Haben Jugendliche einmal das Alter von 14, 15 oder 16 Jahren erreicht, müsse man im Prinzip als Elternteil darauf hoffen, dass alles, was man vorher gemacht habe, zu wirken beginne: „Wenn es aber dann letztendlich so weit ist, dass man sagt, das könnte jetzt kritisch werden, ist es ganz wichtig, dass man versucht, immer offen mit dem Kind zu reden.“ Man dürfe nicht so tun, als sei alles in Ordnung, nur weil man befürchte, dass das Kind einen dann nicht mehr möge. Man dürfe nicht davor zurückzuschrecken, zu sagen: „Nein, ich will nicht haben, dass du das machst.“ Man solle nicht von vornherein alles in Ordnung finden, sondern klar Position beziehen, rät die Expertin.

Kommunikation: Klare Worte ohne Schuldzuweisungen

Kommunikation sei der Schlüssel zum Erfolg. Es gehe darum, keine Schuldzuweisungen zu machen, weil das Kind dann nicht mehr zu den Eltern komme. Vielmehr gehe es darum, ein offenes Ohr zu haben, aber auch die Möglichkeit zu bieten, dass Freunde nach Hause kommen können, sodass man als Elternteil die Freunde kennenlerne und auch wisse, wohin die Kinder gehen, was sie tun. Man müsse Interesse für ihre Freizeitgestaltung zeigen und ihnen nicht das Gefühl geben, dass es egal sei, wann sie – zum Beispiel mit 14 Jahren – vom Fortgehen nach Hause kommen: „Das Jugendschutzgesetz gibt gewisse Regeln vor, aber zu Hause machen die Regeln noch immer die Eltern“, so Drobesch-Binter.

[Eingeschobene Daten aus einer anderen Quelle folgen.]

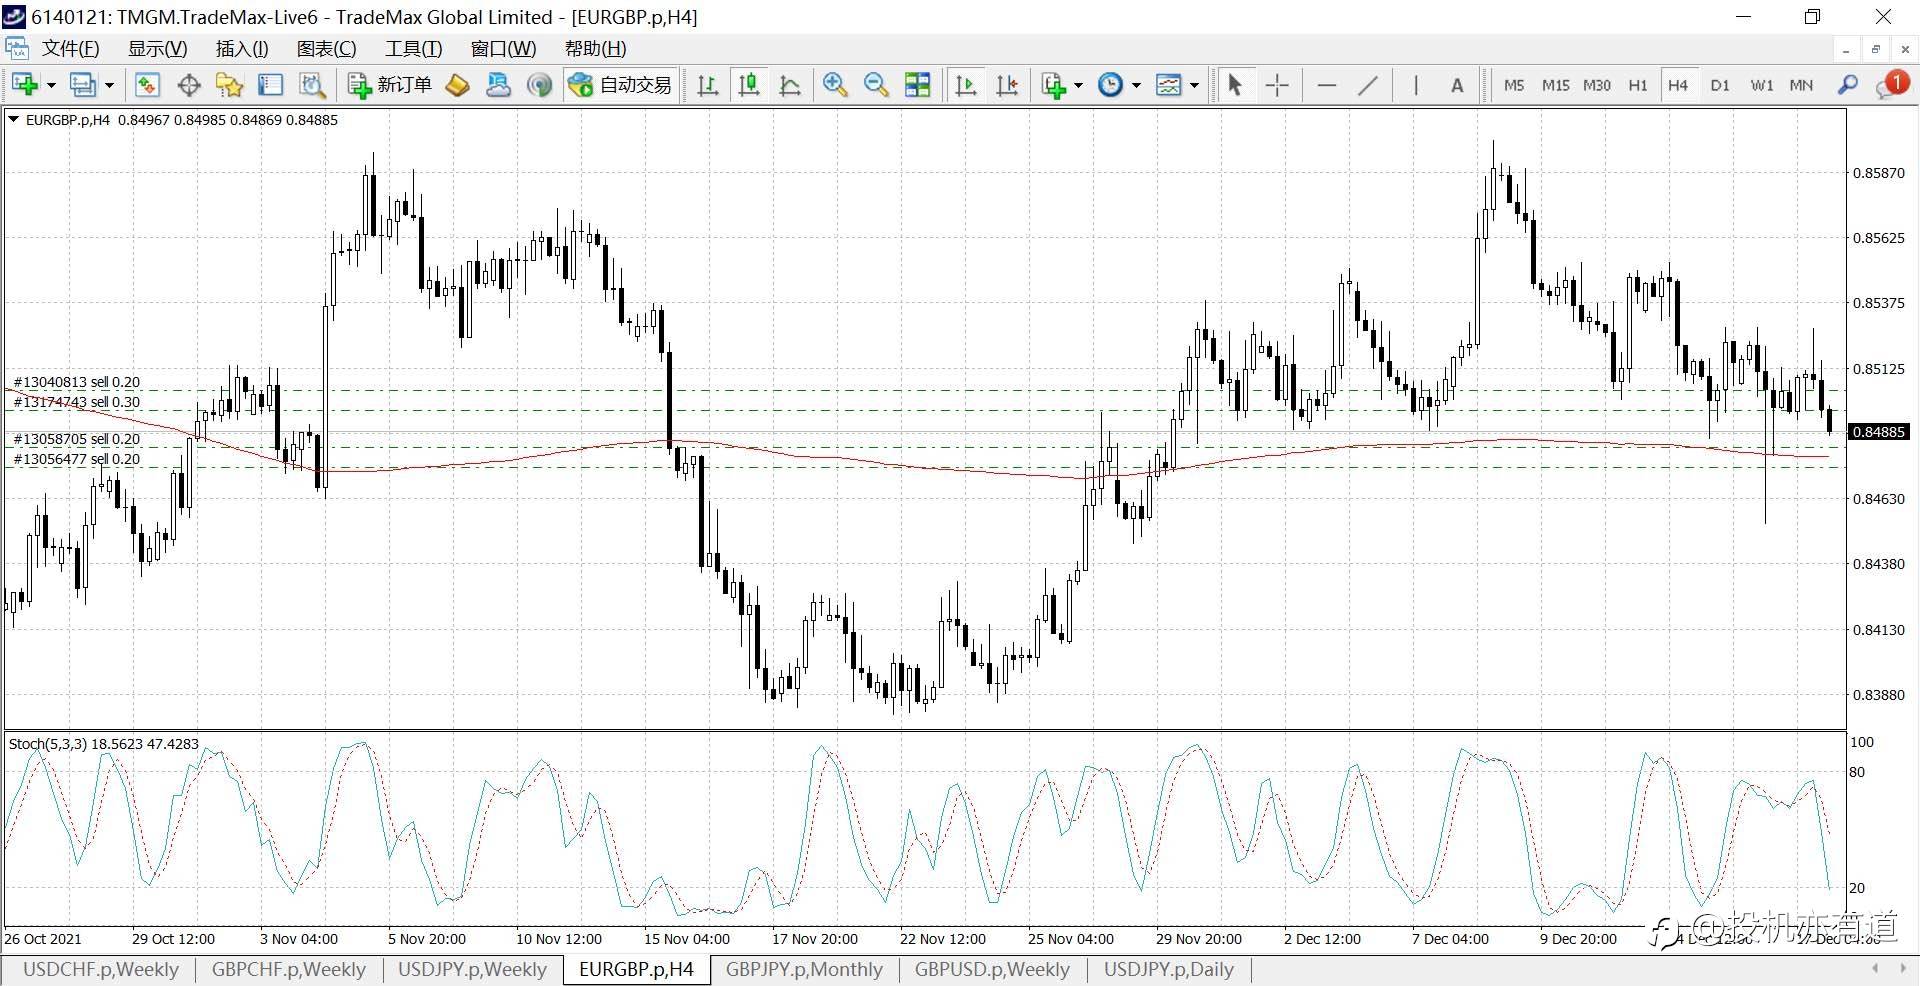
Task: Expand the new chart dropdown arrow
Action: (51, 85)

ÖVP: Familien und Bildungseinrichtungen in der Pflicht

ÖVP-Klubobmann Markus Malle sagte in einer Reaktion am Sonntag, es sei erschütternd, dass Kärnten nach Wien das größte Problem mit illegalen Substanzen habe und dass die Konsumenten immer jünger werden. Drogensucht sei ein gesellschaftliches Problem, daher müsse die Gesellschaft dagegen kämpfen. Eltern sollen ermutigt werden, mit ihren Kindern offen über Probleme zu sprechen und diese auch in die Hand zu nehmen. Genauso seien Bildungseinrichtungen in der Pflicht. Es sei unverständlich, dass Direktoren Präventionsarbeiter aus ihren Schulen ausschließen, Kärnten brauche eine Präventionsoffensive, so Malle.